Dr. Erika Schwartz 41:41
You know? Yeah, it’s true. You know, what, reminded me of a patient when I was using primarily growth hormone that had a tear one, a thigh in her thigh, one of the muscles, right? And was became separated, right. So she had a hamstring, right? And so they she went and she fixed, and I had her on growth hormone before hormones, everything else, obviously, before and then after the surgery, goes back to the surgeon Two weeks later. And the guy says, I’ve never seen anybody heal like this at the time, she must have been in our early 50s. So he said, I’ve never seen this. So I said, Did you tell him what you’re doing? And she said, Oh, no, no, no, I wouldn’t tell. I’m sure he wouldn’t agree. So I said, but how would he learn? Right? If you don’t tell him, it’s about your people. And so now, I work more with peptides. So look into peptides, because you get amazing recovery, and amazing optimization function with peptides and growth hormone, of course, I mean, healing is like, no comparison, and have patients who were like old, like 60s 70s, and they would do amazingly well. But the other thing is, you know, I also see people who have been taking doses that were way too high, and then would have side effects. could hear about testosterone. To be like, Oh, you know, they’re growing hair, you know, facial hair, and they’re getting acne is thinking, well, would you rather have heart disease or acne? which one you’re more interested in? I mean, what would you like strong bones? Or would you like, you know, hair on your face? Which one is, and for some reason, you would read in the medical journal about these horrible side effects? And they would skip the fact that it would be cardioprotective. You know, bone, I mean,
Dr. Debra Muth 43:46
yeah. breast, everything else. And all of those things get to the wayside because you’ve got acne and oily skin, right. Yeah, so crazy.
Dr. Erika Schwartz 43:58
Crazy. It is.
Dr. Debra Muth 43:59
I talk all day, I could talk to you all day about things. I know you’re busy. I want to be respectful of your time. But what else do you want to share with our listeners today? Do you have some words of wisdom you’d like to share?
Dr. Erika Schwartz 44:13
I don’t know.

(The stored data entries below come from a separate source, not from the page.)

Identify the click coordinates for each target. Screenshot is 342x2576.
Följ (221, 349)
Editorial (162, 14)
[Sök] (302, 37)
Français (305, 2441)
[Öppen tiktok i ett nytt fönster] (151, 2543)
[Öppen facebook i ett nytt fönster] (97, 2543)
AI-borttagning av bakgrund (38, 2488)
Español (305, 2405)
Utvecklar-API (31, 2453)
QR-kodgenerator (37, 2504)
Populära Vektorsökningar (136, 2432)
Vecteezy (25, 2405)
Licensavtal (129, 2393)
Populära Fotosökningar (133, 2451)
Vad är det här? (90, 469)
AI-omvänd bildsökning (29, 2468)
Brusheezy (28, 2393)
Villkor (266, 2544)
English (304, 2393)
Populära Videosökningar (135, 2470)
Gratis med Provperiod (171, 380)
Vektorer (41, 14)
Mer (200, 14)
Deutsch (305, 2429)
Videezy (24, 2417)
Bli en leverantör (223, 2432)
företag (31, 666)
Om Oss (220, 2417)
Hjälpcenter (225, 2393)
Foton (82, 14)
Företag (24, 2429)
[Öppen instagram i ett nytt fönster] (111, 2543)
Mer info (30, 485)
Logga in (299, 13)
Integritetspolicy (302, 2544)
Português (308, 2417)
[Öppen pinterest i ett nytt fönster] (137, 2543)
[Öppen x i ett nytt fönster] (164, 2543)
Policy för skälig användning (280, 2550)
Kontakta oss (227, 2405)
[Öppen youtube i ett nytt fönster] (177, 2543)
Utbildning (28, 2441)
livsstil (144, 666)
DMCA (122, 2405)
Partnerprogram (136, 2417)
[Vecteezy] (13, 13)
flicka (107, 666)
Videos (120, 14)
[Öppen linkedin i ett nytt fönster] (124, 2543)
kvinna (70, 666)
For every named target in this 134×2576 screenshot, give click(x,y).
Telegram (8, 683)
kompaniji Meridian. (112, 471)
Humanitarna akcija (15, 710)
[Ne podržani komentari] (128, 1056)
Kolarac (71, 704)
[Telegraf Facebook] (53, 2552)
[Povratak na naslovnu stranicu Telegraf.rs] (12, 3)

I mean, does that I think that the most important thing is really, as I said to you purpose, you know, find the purpose and don’t look left, don’t look right, look inside. Because looking inside is where the answers are. And, you know, you have to find your best life inside yourself. You’re not going to be able to find that outside and, you know, put that phone away. Stay away from social media, listen to the podcast, listen to your podcast, and learn about the stuff and the information that makes you feel better about yourself. Eliminate you know, try to eliminate negativity we live in such a negative times and in such a negative world at this point that I think that Trying to be positive, trying to be kind trying to care about each other is really the only thing we have that can take us forward in a successful way. So always have it.
Dr. Debra Muth 45:15
That is so true. So true. Well, thank you so much for joining me today. This has been a great conversation.
Dr. Erika Schwartz 45:22
Well, thank you. That was a pleasure being with you, your wonderful, thank you. Thanks.